- [Directions for this task] Please read the records below and return each line holding the string "computer".

*** Input material

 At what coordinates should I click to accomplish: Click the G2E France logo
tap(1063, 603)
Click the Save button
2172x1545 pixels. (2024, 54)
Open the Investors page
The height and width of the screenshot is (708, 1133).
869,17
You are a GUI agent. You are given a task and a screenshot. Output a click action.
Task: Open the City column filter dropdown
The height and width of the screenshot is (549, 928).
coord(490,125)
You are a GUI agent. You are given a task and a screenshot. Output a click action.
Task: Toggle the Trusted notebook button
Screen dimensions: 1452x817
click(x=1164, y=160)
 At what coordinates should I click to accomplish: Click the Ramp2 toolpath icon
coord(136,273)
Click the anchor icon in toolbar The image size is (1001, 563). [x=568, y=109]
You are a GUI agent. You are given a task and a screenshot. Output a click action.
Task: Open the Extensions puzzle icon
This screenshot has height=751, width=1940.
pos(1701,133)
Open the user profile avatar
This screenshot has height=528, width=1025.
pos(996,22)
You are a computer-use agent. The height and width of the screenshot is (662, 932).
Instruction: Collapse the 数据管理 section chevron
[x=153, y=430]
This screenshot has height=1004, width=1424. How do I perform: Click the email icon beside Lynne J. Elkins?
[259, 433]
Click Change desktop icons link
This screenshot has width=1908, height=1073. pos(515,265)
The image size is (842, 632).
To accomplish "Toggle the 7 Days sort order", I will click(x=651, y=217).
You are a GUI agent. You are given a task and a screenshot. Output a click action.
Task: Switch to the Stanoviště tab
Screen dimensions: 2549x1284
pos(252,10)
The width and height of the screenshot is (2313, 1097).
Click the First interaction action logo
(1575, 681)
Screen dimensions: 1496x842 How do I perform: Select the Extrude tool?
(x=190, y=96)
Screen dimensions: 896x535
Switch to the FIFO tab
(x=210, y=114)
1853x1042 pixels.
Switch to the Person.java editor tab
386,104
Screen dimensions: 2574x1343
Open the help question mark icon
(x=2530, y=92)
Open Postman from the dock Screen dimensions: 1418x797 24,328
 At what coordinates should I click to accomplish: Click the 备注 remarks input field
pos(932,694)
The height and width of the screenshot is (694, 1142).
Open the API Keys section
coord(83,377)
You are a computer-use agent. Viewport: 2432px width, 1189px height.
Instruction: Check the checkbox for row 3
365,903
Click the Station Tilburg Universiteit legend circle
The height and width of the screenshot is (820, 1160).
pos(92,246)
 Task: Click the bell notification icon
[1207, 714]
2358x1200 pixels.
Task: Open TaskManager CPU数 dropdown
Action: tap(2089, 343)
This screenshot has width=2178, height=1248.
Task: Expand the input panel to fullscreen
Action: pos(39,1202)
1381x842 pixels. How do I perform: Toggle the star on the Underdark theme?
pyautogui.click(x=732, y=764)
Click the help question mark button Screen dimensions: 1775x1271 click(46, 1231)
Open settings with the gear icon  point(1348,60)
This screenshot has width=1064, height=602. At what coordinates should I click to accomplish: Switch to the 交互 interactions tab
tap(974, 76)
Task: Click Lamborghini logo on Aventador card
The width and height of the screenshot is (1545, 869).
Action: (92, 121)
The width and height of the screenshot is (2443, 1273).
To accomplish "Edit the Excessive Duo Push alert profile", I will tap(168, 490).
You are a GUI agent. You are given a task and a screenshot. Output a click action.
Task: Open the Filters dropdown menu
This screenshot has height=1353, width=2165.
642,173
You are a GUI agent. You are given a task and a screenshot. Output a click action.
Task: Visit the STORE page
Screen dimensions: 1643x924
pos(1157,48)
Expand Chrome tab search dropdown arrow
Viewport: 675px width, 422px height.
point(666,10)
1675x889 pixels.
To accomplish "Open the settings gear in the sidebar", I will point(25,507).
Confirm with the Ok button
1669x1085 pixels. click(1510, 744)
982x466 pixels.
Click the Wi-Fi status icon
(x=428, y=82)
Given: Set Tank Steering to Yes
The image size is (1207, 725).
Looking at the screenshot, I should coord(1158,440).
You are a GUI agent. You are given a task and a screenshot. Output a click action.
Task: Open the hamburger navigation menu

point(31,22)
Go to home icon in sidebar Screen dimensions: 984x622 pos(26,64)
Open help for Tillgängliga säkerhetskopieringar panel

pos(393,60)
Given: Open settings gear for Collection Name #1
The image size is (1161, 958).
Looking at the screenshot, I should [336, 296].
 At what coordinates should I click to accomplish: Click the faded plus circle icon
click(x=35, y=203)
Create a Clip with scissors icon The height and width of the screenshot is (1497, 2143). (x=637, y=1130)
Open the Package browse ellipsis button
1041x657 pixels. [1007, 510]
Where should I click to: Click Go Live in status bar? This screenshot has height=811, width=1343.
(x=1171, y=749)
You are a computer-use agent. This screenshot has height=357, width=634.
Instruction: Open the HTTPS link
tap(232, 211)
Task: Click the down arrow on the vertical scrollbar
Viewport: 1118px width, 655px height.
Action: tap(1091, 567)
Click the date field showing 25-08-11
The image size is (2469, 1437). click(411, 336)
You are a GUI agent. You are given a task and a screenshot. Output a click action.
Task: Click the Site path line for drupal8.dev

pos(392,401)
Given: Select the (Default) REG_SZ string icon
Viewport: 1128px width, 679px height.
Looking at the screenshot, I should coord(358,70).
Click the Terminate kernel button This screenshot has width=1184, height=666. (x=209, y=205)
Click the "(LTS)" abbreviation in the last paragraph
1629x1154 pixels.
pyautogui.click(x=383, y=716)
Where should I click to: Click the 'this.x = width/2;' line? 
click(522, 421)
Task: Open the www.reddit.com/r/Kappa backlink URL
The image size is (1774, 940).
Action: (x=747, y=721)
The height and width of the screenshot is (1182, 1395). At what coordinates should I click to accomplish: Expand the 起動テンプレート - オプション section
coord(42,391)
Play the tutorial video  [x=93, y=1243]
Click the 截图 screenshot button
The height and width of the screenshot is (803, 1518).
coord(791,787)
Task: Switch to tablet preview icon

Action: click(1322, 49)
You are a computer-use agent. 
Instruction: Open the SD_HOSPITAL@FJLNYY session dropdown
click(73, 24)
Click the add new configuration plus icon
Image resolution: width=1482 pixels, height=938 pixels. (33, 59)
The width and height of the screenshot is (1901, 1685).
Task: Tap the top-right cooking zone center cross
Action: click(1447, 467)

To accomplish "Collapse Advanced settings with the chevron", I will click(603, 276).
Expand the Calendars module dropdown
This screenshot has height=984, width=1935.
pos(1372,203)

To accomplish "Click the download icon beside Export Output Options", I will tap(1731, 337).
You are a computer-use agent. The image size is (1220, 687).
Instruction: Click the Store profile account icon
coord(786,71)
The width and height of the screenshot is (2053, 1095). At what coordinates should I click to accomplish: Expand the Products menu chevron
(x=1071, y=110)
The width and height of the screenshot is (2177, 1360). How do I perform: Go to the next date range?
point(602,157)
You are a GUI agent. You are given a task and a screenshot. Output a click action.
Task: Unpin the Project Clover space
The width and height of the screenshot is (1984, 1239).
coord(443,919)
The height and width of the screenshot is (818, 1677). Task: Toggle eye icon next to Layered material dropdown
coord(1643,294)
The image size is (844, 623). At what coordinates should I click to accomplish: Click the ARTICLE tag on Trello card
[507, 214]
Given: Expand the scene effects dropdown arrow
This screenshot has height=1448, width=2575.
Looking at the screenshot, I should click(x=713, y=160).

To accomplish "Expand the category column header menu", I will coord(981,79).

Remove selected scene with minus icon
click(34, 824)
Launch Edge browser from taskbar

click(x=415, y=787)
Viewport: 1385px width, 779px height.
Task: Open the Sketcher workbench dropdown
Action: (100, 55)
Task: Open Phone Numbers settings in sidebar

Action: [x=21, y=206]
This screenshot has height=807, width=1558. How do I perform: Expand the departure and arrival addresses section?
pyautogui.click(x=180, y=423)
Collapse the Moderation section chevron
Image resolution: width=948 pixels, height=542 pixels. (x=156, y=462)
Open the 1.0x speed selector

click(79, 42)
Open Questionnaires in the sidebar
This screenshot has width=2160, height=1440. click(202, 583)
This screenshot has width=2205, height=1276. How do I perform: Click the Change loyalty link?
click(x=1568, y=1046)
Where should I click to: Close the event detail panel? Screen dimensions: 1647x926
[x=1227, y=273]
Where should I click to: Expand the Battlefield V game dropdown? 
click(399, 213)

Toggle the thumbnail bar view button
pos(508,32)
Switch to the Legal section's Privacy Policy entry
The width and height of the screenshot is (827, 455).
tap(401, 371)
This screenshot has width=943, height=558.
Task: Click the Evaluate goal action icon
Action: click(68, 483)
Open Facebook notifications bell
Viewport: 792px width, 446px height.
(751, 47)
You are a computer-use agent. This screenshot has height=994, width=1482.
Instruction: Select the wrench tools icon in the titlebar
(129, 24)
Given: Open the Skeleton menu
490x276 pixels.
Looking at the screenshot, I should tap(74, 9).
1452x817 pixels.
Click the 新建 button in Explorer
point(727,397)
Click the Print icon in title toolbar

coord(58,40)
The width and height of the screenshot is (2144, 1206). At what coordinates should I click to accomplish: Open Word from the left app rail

******

- [Solution to this exercise]
You are a computer-use agent. The height and width of the screenshot is (662, 932).
You are a computer-use agent. Viewport: 2432px width, 1189px height.
You are a computer-use agent. This screenshot has height=357, width=634.
You are a computer-use agent. 
You are a computer-use agent. The image size is (1220, 687).
You are a computer-use agent. This screenshot has height=994, width=1482.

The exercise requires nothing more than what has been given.